Hire someone brilliant, and then get out of their way. They'll be brilliant.

But - when I was creating New Metal From Old Boxes (and This Is Not A Love Letter), the musicians I wanted to hire were busy.  They're professionals! And professionals work.

And so, what to do? I needed to get this music out of my system, and out into the world, as quickly as possible. It'd been too long since my last production, and it was much more important to me to get a great album of music created and shipped than it was to wait until all of the stars aligned and I could get the perfect group of people on the thing.
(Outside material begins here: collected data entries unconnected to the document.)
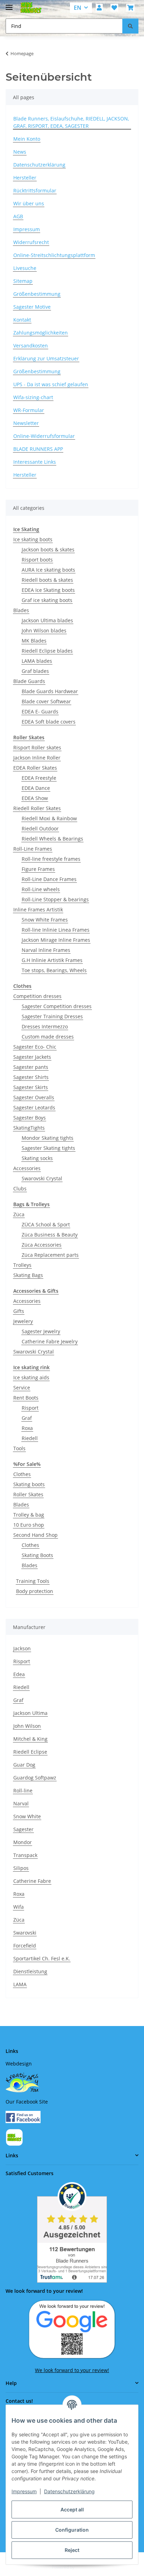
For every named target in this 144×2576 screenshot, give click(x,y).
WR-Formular (28, 410)
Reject (72, 2550)
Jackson (22, 1648)
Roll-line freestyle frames (51, 859)
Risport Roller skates (37, 747)
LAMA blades (37, 661)
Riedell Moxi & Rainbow (49, 818)
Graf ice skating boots (47, 600)
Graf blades (35, 671)
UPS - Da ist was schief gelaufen (50, 384)
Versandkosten (30, 345)
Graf (27, 1418)
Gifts (18, 1311)
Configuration (72, 2530)
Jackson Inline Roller (36, 757)
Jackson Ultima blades (47, 620)
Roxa (27, 1428)
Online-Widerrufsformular (44, 436)
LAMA (20, 1984)
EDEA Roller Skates (35, 767)
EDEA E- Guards (40, 711)
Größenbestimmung (36, 294)
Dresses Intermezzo (45, 1026)
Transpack (25, 1855)
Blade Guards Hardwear (50, 691)
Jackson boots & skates (48, 549)
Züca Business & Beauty (50, 1234)
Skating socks (37, 1158)
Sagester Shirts (31, 1077)
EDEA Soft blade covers (48, 721)
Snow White (27, 1816)
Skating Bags (28, 1275)
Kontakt (22, 319)
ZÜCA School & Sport (46, 1224)
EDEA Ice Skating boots (48, 590)
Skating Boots (37, 1555)
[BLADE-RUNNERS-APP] (14, 2137)
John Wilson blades (44, 630)
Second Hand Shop (35, 1535)
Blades (21, 610)
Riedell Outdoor (40, 828)
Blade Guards (29, 681)
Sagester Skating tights (48, 1148)
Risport (30, 1407)
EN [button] (77, 8)
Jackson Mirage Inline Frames (56, 940)
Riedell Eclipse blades (47, 650)
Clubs (20, 1188)
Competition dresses (37, 996)
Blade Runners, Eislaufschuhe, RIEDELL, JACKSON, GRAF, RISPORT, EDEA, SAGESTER (71, 122)
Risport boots (37, 559)
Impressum (24, 2491)
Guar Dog (24, 1764)
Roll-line (23, 1790)
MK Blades (34, 640)
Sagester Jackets (32, 1057)
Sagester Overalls (33, 1097)
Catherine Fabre (32, 1881)
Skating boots (29, 1484)
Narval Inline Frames (46, 950)
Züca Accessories (42, 1244)
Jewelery (23, 1321)
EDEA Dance (36, 788)
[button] (99, 8)
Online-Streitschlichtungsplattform (54, 255)
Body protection (34, 1591)
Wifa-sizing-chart (33, 397)
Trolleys (22, 1265)
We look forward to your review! (72, 2370)
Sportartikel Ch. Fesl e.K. (41, 1958)
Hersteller (24, 177)
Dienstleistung (30, 1971)
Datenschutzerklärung (69, 2491)
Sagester (23, 1829)
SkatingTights (29, 1127)
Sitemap (23, 281)
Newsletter (26, 423)
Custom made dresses (48, 1036)
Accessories (27, 1168)
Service (21, 1387)
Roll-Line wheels (41, 889)
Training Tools (32, 1581)
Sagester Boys (29, 1117)
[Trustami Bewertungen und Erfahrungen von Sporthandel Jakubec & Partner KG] (72, 2232)
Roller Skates (28, 1494)
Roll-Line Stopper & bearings (55, 899)
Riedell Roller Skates (37, 808)
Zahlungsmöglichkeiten (40, 332)
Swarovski (24, 1932)
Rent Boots (25, 1397)
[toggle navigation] (9, 4)
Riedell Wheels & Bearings (52, 838)
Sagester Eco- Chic (34, 1046)
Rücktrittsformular (34, 190)
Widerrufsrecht (31, 242)
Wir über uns (28, 203)
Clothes (22, 1474)
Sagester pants (30, 1067)
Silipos (21, 1868)
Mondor (22, 1842)
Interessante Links (34, 461)
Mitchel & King (30, 1738)
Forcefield (24, 1945)
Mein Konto (26, 138)
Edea (19, 1674)
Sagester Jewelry (41, 1331)
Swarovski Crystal (42, 1178)
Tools (19, 1448)
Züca (18, 1214)
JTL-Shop (83, 2567)
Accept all (72, 2509)
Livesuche (24, 268)
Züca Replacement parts (50, 1255)
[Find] (130, 26)
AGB (18, 216)
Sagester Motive (32, 306)
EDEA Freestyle (39, 778)
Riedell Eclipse (30, 1751)
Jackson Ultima (30, 1713)
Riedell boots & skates (47, 580)
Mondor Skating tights (47, 1138)
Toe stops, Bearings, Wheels (54, 970)
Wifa (18, 1906)
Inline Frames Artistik (38, 909)
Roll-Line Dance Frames (49, 879)
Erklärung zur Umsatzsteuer (46, 358)
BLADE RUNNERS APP (38, 449)
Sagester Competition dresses (57, 1006)
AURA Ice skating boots (48, 569)
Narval (21, 1803)
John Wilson (27, 1726)
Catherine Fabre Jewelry (50, 1341)
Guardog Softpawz (34, 1777)
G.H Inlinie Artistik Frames (52, 960)
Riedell (30, 1438)
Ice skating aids (31, 1377)
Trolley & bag (28, 1514)
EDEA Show (35, 798)
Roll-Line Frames (32, 848)
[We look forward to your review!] (72, 2328)
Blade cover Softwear (46, 701)
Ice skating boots (32, 539)
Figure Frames (38, 869)
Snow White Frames (45, 919)
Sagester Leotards (34, 1107)
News (19, 151)
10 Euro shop (28, 1524)
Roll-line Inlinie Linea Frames (55, 929)
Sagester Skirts (30, 1087)
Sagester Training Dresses (52, 1016)
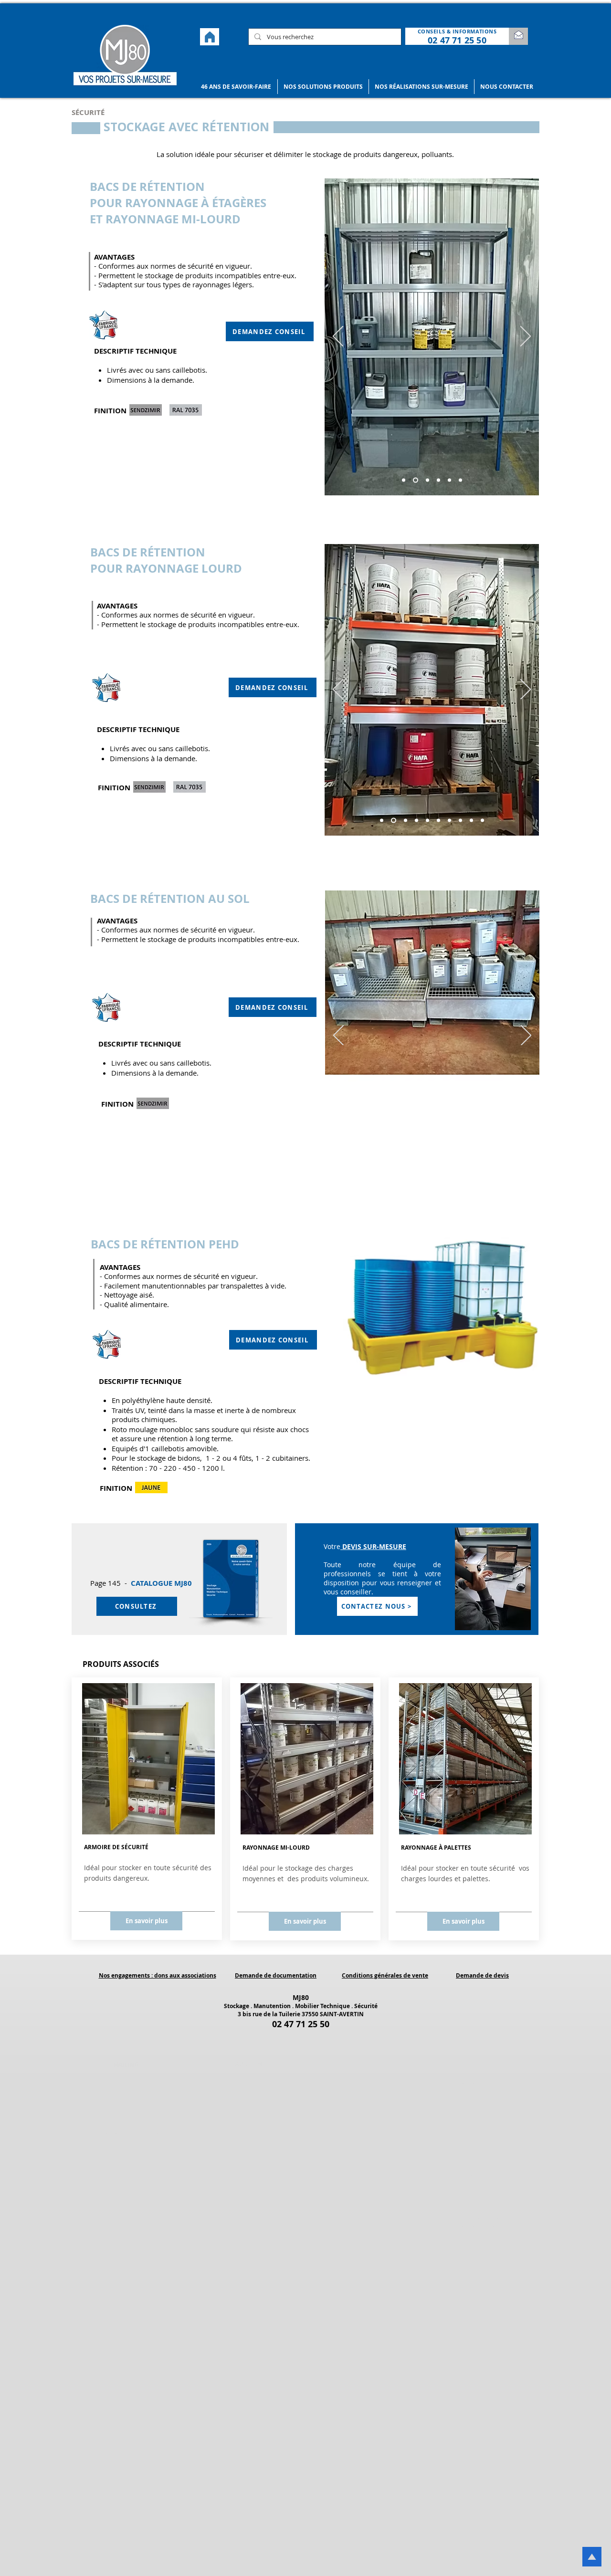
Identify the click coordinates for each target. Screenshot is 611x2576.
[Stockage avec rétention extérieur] (471, 820)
And so, just me. I had to rely mostly on my technical and programming chops to create tracks that sounded cool. I didn't have a guitarist? Great - that created an opportunity for me to get creative with creating "guitar-like" sounds for the arrangement.  And so, after creating a stack in the Native Instruments amp simulator (Guitar Rig 5 Pro), I dialed-up a few sounds: a sampled guitar, a sampled English Lute, a tone generated by a Korg Mono/Poly.   The solos I played are unlike anything a guitarist would play (which was the point, right?) - they're evocative of a monophonic, distorted solo but very rooted in keyboard technique.
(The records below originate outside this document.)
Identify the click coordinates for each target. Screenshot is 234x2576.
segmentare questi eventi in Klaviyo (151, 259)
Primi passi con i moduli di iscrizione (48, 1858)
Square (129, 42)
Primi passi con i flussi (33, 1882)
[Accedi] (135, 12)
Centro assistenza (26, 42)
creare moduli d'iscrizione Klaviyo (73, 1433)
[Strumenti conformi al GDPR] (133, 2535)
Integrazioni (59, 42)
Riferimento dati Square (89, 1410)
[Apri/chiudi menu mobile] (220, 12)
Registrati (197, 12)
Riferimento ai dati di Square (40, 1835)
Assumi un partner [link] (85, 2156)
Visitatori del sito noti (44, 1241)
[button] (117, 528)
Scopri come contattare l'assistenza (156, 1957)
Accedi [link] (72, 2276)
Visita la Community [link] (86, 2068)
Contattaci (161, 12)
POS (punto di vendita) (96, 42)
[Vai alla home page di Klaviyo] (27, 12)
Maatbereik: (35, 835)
No bass player? Keyboard bass. Sounded good to me, and still does, and the performances are rooted in keyboards.

The drums required a lot of technical work. The software I used creates procedurally-generated drum sections: patterns and fills based on tempo, time signature, and so on. I hand-edited some sections and fills, depending on what I needed, but most of the parts are generated and then played through a sampled, huge drum kit in a beautiful room (Native Instruments again, Abbey Road Modern Drummer).

Although I didn't have access to the source code of the drummer software, I was able to take some educated guesses as to the input parameters I could tweak to get the performance I wanted. I've been around procedural generation of music before (in C and in Python programming languages), and had an idea of how tempo, time signature and key signature would effect the output of the program.

Here's a good example: if I handed a chart to a drummer that had alternating 5/4 and 6/4 measures, the drummer would create a part that fit the feel of 11/4, or 11/8 depending on the overall style of the song. But the software would produce wildly different outcomes based on whether I set the DAW to (5/4, 6/4), or (5/8. 6/8), or 11/8, or 11/4, or even (4/4, 4/4, 3/4).

In the end, I wanted to great music that I loved, and I did that. Would the album be better with live musicians? No.  It would be different, but not better.


And what now? Well, for my next productions, I've hired some incredibly talented musicians. I can't wait until it's ready for the world, and I can't wait for everyone to hear these people.  I'm sure I'll create more music that 100% "me", but it's much more interesting to get a bunch of musicians together and see what happens.